### Exercise
Across the entries below, how many lines contain the string "computer"? Give only the count.

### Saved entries
══════════

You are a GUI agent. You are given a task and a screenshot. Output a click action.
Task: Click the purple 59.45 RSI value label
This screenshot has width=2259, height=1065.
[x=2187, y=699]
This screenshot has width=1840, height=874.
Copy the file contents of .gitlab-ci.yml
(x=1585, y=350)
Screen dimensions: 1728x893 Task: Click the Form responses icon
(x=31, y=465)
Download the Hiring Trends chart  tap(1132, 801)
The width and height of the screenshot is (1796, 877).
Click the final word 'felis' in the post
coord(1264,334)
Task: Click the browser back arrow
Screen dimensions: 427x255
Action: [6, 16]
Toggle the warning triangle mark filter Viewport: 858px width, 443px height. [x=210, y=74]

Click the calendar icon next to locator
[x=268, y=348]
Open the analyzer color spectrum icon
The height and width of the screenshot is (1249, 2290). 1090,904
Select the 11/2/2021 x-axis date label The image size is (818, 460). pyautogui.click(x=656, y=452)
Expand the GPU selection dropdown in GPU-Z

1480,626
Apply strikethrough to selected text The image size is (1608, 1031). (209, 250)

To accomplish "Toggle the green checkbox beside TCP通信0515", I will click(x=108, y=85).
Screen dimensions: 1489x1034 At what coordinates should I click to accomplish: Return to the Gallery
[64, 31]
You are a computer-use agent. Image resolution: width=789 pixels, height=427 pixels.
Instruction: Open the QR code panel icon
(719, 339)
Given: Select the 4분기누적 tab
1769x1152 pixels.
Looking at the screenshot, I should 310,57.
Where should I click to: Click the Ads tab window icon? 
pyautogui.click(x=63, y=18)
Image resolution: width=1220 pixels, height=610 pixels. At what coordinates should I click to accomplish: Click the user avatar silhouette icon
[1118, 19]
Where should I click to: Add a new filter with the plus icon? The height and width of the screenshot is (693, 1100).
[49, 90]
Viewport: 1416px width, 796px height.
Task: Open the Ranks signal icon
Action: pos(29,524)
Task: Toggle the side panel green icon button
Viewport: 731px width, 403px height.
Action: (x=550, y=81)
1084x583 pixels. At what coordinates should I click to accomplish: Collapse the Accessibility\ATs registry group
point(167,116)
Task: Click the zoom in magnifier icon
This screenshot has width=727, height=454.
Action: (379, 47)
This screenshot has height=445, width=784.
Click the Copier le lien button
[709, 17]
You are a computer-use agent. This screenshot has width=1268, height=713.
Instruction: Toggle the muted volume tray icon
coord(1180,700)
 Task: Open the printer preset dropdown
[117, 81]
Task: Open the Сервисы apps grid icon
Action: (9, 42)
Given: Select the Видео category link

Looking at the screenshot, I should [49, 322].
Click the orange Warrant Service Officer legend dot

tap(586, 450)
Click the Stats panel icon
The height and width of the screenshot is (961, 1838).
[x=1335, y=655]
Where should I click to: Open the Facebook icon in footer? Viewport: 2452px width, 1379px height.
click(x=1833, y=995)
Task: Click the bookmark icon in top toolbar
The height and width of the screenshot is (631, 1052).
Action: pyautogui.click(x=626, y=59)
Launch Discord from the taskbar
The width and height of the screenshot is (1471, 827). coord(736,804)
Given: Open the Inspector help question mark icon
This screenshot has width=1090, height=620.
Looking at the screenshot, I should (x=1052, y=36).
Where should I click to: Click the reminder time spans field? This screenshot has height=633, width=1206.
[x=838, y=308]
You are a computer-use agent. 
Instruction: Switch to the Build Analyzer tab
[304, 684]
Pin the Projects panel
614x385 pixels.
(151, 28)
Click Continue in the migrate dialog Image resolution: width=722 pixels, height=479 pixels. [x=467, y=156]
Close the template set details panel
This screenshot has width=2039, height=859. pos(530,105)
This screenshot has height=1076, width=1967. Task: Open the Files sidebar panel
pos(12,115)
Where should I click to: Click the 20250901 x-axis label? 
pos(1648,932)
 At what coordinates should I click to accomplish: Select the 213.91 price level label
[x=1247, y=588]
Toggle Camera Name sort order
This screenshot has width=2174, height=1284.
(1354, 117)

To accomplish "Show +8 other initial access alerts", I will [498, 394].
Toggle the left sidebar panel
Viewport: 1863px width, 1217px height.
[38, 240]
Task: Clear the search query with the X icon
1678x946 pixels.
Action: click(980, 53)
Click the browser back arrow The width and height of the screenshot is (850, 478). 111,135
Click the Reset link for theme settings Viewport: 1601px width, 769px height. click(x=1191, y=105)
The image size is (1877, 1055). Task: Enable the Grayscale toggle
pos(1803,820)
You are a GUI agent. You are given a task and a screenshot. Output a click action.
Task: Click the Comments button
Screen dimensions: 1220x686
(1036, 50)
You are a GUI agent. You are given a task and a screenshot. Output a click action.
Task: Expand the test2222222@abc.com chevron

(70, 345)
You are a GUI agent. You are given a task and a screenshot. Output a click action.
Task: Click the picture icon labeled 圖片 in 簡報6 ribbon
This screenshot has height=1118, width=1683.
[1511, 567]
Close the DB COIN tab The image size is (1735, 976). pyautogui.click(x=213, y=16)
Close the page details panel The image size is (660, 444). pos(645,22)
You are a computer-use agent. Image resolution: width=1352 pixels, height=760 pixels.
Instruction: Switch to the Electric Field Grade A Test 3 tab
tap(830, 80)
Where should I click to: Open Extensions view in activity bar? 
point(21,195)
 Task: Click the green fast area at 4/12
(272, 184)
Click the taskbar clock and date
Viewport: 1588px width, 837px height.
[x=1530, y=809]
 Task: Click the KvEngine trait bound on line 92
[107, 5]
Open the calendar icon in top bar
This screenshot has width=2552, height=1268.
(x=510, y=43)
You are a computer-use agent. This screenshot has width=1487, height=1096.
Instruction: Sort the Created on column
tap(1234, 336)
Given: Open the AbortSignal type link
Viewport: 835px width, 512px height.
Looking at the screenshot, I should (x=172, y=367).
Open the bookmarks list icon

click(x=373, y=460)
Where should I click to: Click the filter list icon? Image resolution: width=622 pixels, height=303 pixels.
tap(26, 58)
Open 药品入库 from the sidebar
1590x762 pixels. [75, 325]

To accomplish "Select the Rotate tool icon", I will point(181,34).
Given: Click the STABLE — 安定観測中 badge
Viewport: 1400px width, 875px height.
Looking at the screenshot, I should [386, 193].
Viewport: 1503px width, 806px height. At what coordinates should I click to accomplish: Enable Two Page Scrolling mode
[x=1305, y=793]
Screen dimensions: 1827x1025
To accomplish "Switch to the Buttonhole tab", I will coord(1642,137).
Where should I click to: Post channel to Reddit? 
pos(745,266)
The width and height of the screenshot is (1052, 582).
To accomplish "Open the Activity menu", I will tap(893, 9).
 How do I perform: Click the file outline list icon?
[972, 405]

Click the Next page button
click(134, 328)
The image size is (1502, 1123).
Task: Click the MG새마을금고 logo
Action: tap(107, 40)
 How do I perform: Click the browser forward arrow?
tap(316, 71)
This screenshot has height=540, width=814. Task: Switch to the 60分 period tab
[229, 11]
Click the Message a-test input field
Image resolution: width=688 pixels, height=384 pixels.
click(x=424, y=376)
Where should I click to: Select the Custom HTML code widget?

══════════

### Response box
5